Front politique contre Dalein : un ‘’complot’’ en gestation ?

Ils sont nombreux ceux qui se sont interrogés sur le motif de la rencontre de leaders politiques de l’opposition, en dehors de l’UFDG, première force politique d’opposition. Un front politique est en gestation sur l’échiquier politique national.  Sidya Touré, Ousmane Kaba, Bah Oury étaient entre autres leaders politique qui se sont réunis mardi, à Conakry.

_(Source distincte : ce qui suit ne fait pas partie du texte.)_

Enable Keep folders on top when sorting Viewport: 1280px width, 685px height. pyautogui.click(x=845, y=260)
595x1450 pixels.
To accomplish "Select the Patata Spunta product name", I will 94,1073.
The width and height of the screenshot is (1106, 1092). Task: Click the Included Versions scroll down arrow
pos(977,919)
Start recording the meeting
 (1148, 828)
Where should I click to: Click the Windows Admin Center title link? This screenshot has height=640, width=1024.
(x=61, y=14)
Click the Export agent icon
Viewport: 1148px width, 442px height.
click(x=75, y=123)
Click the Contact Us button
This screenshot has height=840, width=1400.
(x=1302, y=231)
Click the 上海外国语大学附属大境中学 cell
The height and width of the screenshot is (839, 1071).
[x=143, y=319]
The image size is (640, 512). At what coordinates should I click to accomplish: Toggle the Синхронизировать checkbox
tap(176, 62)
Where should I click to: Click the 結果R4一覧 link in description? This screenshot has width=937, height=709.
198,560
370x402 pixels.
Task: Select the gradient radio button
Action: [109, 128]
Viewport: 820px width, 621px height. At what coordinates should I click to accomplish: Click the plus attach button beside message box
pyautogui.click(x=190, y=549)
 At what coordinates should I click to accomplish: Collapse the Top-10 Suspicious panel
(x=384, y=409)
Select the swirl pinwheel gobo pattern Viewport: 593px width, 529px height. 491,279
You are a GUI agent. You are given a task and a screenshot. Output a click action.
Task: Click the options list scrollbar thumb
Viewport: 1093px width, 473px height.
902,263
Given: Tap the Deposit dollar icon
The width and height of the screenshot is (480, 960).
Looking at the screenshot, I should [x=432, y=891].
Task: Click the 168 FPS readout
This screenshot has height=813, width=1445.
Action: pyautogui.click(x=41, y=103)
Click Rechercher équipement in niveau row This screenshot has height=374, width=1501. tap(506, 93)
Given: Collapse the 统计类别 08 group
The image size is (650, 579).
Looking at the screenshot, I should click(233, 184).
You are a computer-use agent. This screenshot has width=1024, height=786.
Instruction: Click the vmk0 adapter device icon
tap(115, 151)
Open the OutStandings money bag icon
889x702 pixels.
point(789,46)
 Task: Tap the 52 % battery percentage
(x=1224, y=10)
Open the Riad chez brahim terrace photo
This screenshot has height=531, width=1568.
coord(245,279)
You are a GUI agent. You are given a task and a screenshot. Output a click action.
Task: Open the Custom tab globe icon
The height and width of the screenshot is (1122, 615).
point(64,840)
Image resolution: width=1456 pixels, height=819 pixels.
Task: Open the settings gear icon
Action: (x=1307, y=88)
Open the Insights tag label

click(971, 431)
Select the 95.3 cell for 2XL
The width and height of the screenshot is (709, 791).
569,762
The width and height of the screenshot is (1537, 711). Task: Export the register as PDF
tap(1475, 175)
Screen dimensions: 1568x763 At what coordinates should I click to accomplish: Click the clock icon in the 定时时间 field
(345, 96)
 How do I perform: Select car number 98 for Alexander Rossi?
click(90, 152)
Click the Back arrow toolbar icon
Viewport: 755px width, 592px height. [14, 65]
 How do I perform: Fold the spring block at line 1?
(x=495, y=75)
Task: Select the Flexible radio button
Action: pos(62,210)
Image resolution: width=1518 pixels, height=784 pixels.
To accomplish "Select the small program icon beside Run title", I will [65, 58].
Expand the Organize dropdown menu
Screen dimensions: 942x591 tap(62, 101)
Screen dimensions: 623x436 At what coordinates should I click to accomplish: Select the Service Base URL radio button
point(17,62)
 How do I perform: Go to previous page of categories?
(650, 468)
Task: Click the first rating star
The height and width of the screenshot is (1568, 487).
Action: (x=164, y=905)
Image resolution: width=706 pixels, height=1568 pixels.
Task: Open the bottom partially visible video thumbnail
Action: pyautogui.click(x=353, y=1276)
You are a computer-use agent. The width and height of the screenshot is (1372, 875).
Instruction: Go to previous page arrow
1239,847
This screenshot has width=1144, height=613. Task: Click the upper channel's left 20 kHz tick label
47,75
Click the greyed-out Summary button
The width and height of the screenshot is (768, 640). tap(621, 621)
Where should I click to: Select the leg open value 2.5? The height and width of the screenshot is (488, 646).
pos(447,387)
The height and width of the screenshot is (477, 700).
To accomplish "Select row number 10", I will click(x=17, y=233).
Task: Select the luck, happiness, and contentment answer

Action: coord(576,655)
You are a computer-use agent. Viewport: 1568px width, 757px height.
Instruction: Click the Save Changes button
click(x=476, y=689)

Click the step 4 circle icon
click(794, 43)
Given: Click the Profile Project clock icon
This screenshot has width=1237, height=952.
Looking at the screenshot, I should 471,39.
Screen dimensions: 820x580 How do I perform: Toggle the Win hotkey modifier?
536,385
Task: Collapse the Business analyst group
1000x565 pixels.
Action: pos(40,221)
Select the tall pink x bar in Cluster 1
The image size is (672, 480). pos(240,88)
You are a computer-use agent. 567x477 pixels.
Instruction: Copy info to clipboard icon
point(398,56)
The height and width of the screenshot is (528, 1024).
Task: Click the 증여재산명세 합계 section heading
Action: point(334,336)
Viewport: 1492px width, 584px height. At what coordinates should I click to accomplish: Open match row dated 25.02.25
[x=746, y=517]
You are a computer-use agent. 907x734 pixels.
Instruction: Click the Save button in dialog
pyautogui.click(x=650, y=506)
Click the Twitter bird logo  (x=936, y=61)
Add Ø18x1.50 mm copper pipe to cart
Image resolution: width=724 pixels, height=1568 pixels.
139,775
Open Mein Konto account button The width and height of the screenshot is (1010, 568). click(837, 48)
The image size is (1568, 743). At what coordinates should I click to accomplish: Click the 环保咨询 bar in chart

Ceux qui n’ont pas compris l’opportunité d cette rencontre ont crié au complot contre Dalein Diallo. Très vite, les communications vont croissant pour anéantir tout soupçon de complot. C’est ainsi que Bah Oury, encore lui, a déclaré : « Ce n’est qu’une réunion préliminaire, informelle, de prise de contact et d’échanges, pour savoir comment envisager le conteste actuel et l’évolution démocratique de notre pays. Laissons les choses se faire pas à pas. Il ne faut pas se presser. Il ne faut pas avoir les choses comme si cela doit se construire contre quelqu’un ou contre d’autres. Il faut envisager ce qui va dans le sens de l’intérêt de notre pays, de sa stabilité, de l’approfondissement du processus démocratique et puis de la mise en force des valeurs partagées qui sont : la fraternité entre tous les Guinéens, des dynamiques de réconciliation nationale, des esprits de service public, pour lutter contre la mauvaise gouvernance et veiller à ce que quel que soit ce qui devra être demain, que les Guinéens n’aient plus peur d’alternance ou de processus politique. Qu’on rassure les Guinéens, qu’on rassure l’étranger et qu’on projette pour construire un pays uni, un pays qui doit rattraper son retard dans tous les domaines », lit-on chez nos confrères de Guinée7.com.

C’est donc manifestement « C’est une réunion dite informelle donc, laissez les choses se faire, les gens sont en train de réfléchir, d’envisager comment envisager l’avenir, qu’est-ce qu’il faut construire, comment le construire, quelle méthode faut-il mettre en avant ? Parce qu’il faut éviter les erreurs du passé. Il faut éviter de rentrer dans les clivages qui ne feront que voir cette dynamique comme opposée à tel groupe ou à  tel autre. Moi, je dis ce que je pense, comme je sens et comme je le souhaite. Je veux qu’on définisse le socle minimum sur lequel les projections politiques doivent partager, pour que ce pays désormais avance dans le cadre réel stabilité. »

On est tenté donc de croire que la démarche de ces leaders politiques vise à aller « l’émergence d’un contrat social et politique nouveau. » Au niveau de l’UFDG, il n y a pas encore de réaction.